In our study, radiomics showed a strong predictive ability for evaluating the ISUP/WHO grade of ccRCC compared with CECT. By extracting a large number of features in the tumor, the RRS was established after feature dimensionality reduction. Further multivariate analysis results showed that only the RRS was an independent risk factor for predicting the grade of ccRCC in the radiomics prediction model, and it achieved a high degree of discrimination and calibration in the training and validation sets.

Previous studies have reported the establishment of prediction models using Fuhrman nuclear grading as a reference standard, but there were few studies using ISUP/WHO as a reference standard. In Ding J et al³⁰ study, the AUC of the prediction model based on tumors 2D texture features of corticomedullary and nephrographic phases was higher than that based on non-texture features. The results of our study were similar. A study by Shu j et al³¹ showed that there was no significant difference in AUC between the two predictive models constructed by nephrographic and medullary radiomics. The combined model of two phases had the highest differential diagnostic efficiency (AUC: 0.822 (95% CI: 0.769–0.866), but there was no significant difference with nephrographic phase. The Fuhrman classification of ccRCC predicted by Lin et al³² using decision tree showed that AUC in the corticomedullary phase and nephrographic phase was the largest (0.87) in unenhanced combined with enhanced scans. The AUC for the unenhanced, corticomedullary phase and nephrographic phase was 082, 0.80 and 0.84, respectively. The research results of He et al³³ based on 2D-ROI to predict ISUP/WHO grade showed that AUC, a combined model of conventional CECT features and nephrographic texture features, reached a maximum of 0.986. However, corticomedullary phase or nephrographic phase alone could achieve a higher diagnostic efficiency (AUC 0.975 and 0.963, respectively). In another study of He et al,³⁴ artificial neural networks were used to model the same samples. Their results showed that the combined model of conventional CECT features and nephrographic texture features still had the highest accuracy (94.06%), and the accuracy of corticomedullary phase or nephrographic phase alone was more than 90%. It showed that the single-phase prediction model based on radiomics could provide high diagnostic efficiency.
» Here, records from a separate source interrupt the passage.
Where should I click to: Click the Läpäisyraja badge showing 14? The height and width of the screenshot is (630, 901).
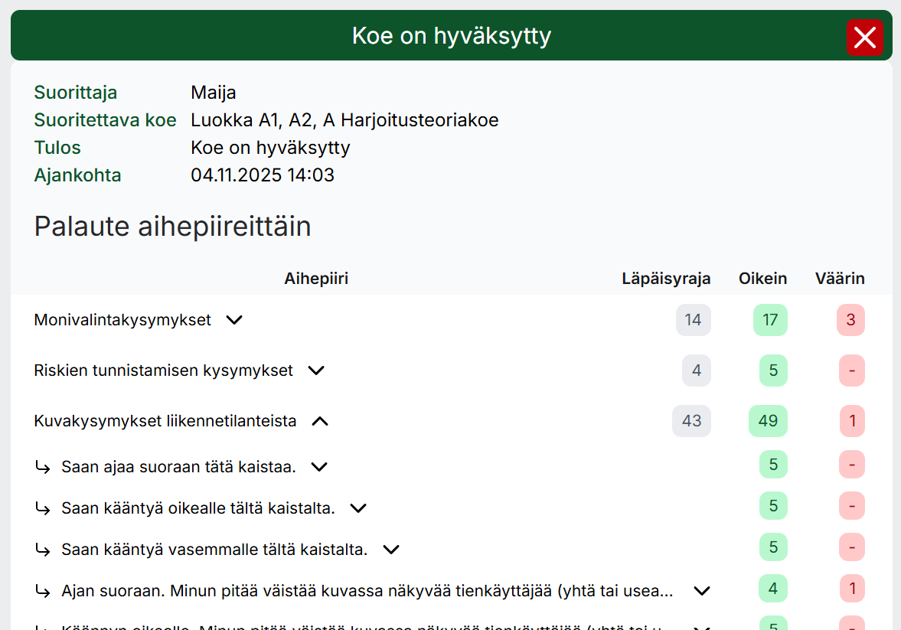693,320
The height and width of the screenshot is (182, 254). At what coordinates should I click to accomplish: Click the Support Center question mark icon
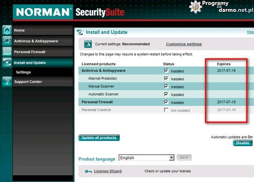[7, 82]
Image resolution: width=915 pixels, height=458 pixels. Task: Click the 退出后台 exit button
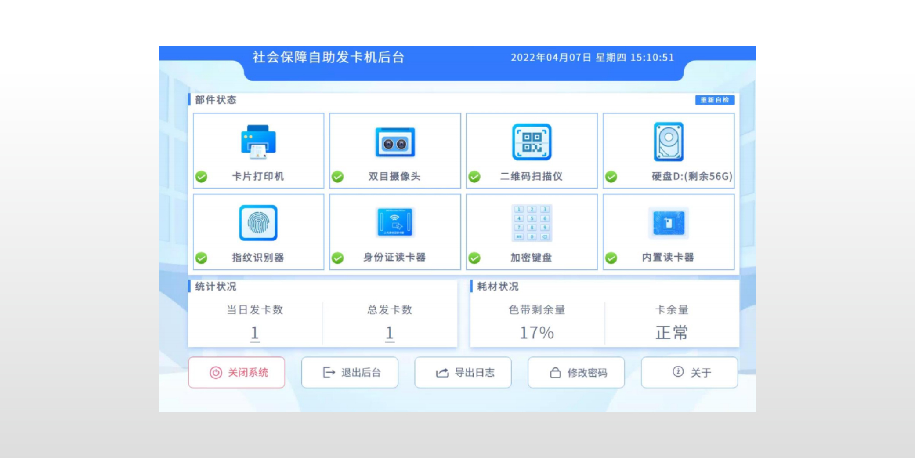tap(350, 373)
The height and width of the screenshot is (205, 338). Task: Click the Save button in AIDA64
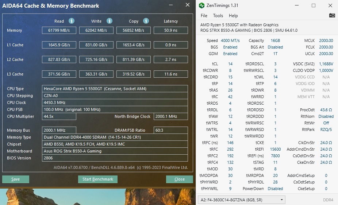(16, 179)
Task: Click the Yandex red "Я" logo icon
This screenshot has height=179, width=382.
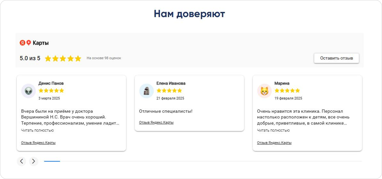Action: (x=23, y=43)
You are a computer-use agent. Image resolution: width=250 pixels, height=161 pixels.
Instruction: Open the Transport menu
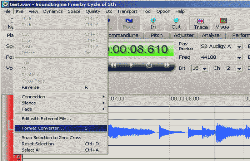click(127, 11)
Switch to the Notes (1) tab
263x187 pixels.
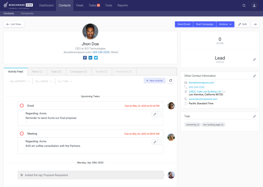pos(37,72)
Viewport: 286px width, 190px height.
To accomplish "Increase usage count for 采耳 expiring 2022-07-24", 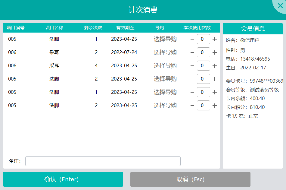I will 215,52.
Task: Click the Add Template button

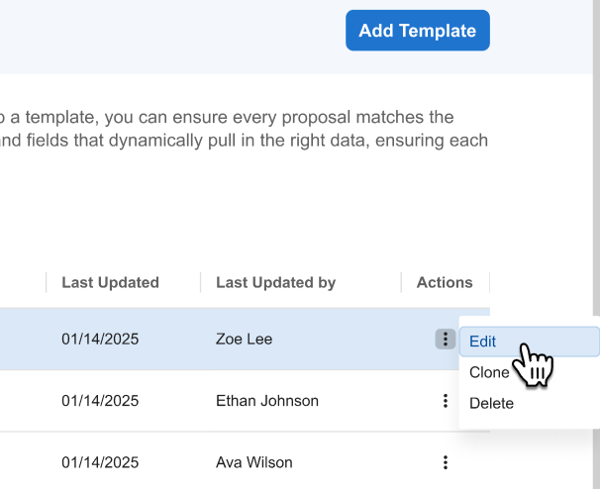Action: coord(417,31)
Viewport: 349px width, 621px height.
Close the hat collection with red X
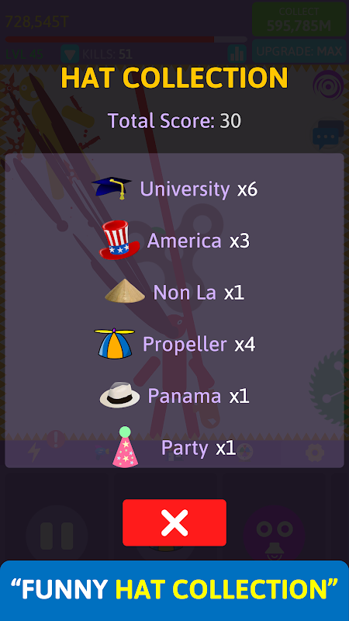[x=174, y=522]
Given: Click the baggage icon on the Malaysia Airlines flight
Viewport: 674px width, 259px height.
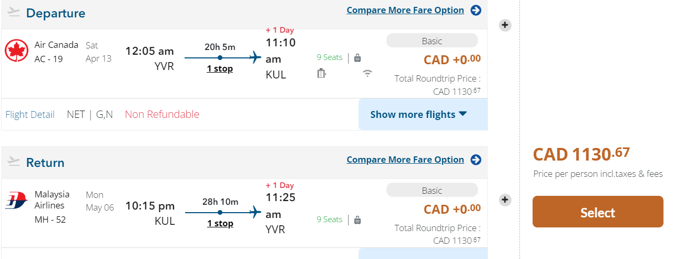Looking at the screenshot, I should tap(358, 220).
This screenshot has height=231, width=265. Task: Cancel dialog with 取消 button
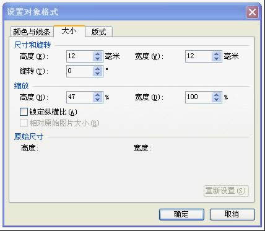232,214
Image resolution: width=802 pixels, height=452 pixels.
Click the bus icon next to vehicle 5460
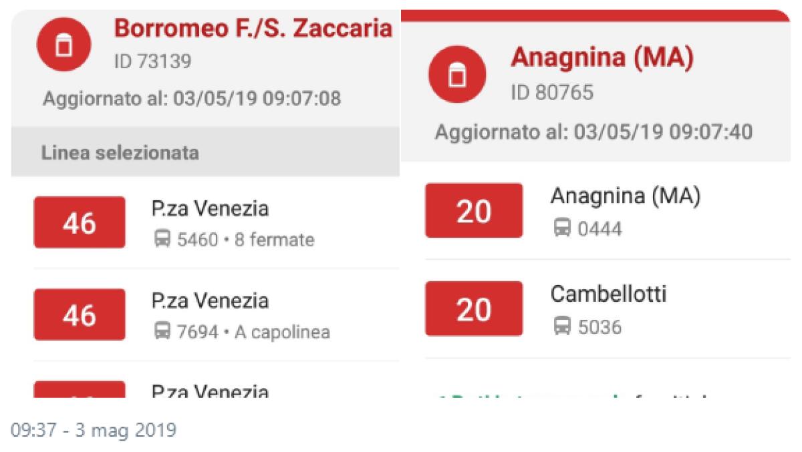164,240
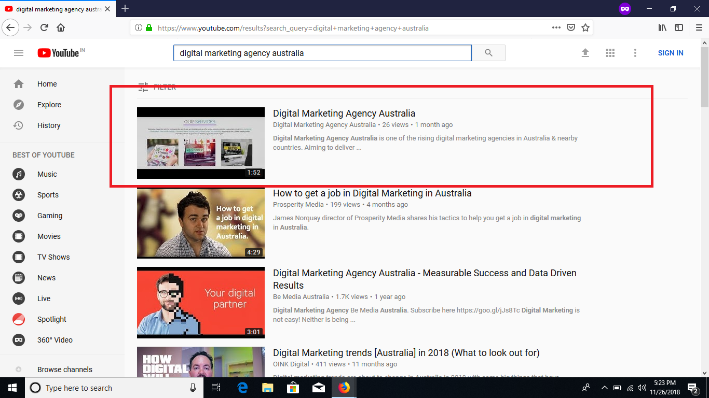This screenshot has height=398, width=709.
Task: Click the page vertical scrollbar
Action: click(x=704, y=207)
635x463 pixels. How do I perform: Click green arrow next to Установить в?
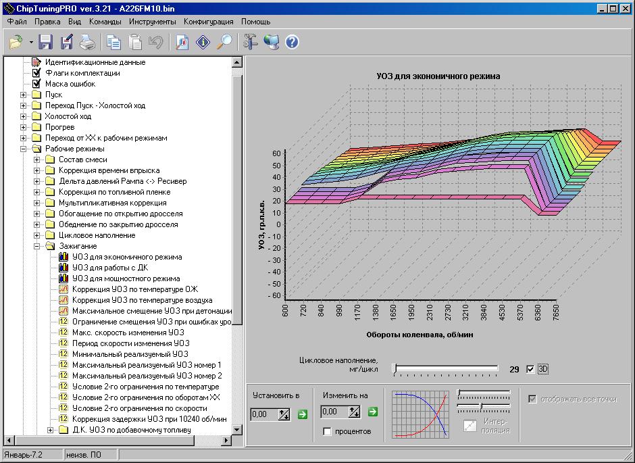[x=302, y=414]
There are also some limitations in our study: a. Although all patients in this study chose fixed contrast agent concentration, scanning protocol and image reconstruction parameters, the volume of contrast agent was calculated according to the patient's body weight, so the effect of individual circulation difference on renal perfusion was not eliminated. b. The radiomics of medullary and excretory phase images was not analyzed in this study because of the enhancement characteristics of ccRCC, unclear demarcation between the medullary and excretory phases of tumors and normal renal parenchyma, and the presence of contrast agents in the calyx and pelvis of patients during excretory phase. VOI mapping was easily affected in some tumors closely related to the calyx and pelvis. The final results also showed that the radiomics prediction model of corticomedullary phase image alone could achieve high diagnostic efficiency in differentiating high and low differentiation of ccRCC. c. In our study, 10 cases of ccRCC with difficult boundary delineation were excluded. Most of these cases were high-grade ccRCC. These tumors often exhibited biological behavior of invasive growth. At the same time, the number of fourth-grade ccRCC in this study was too small. Therefore, there was bias in this study. d. In this study, some patients were graded according to percutaneous biopsy specimens. ISUP/WHO grading is usually used to diagnose surgical specimens. Although percutaneous biopsy can also be used to assess nuclear grading, small biopsy tissues and tumors heterogeneity still challenges the accurate grading of tumors.^35,36

In conclusion, as a non-invasive analysis method, the CT radiomics prediction model in the corticomedullary phase in contrast enhanced scanning is more effective than conventional CECT in predicting the ISUP/WHO grade of ccRCC, which may provide a reference for the prognosis of patients.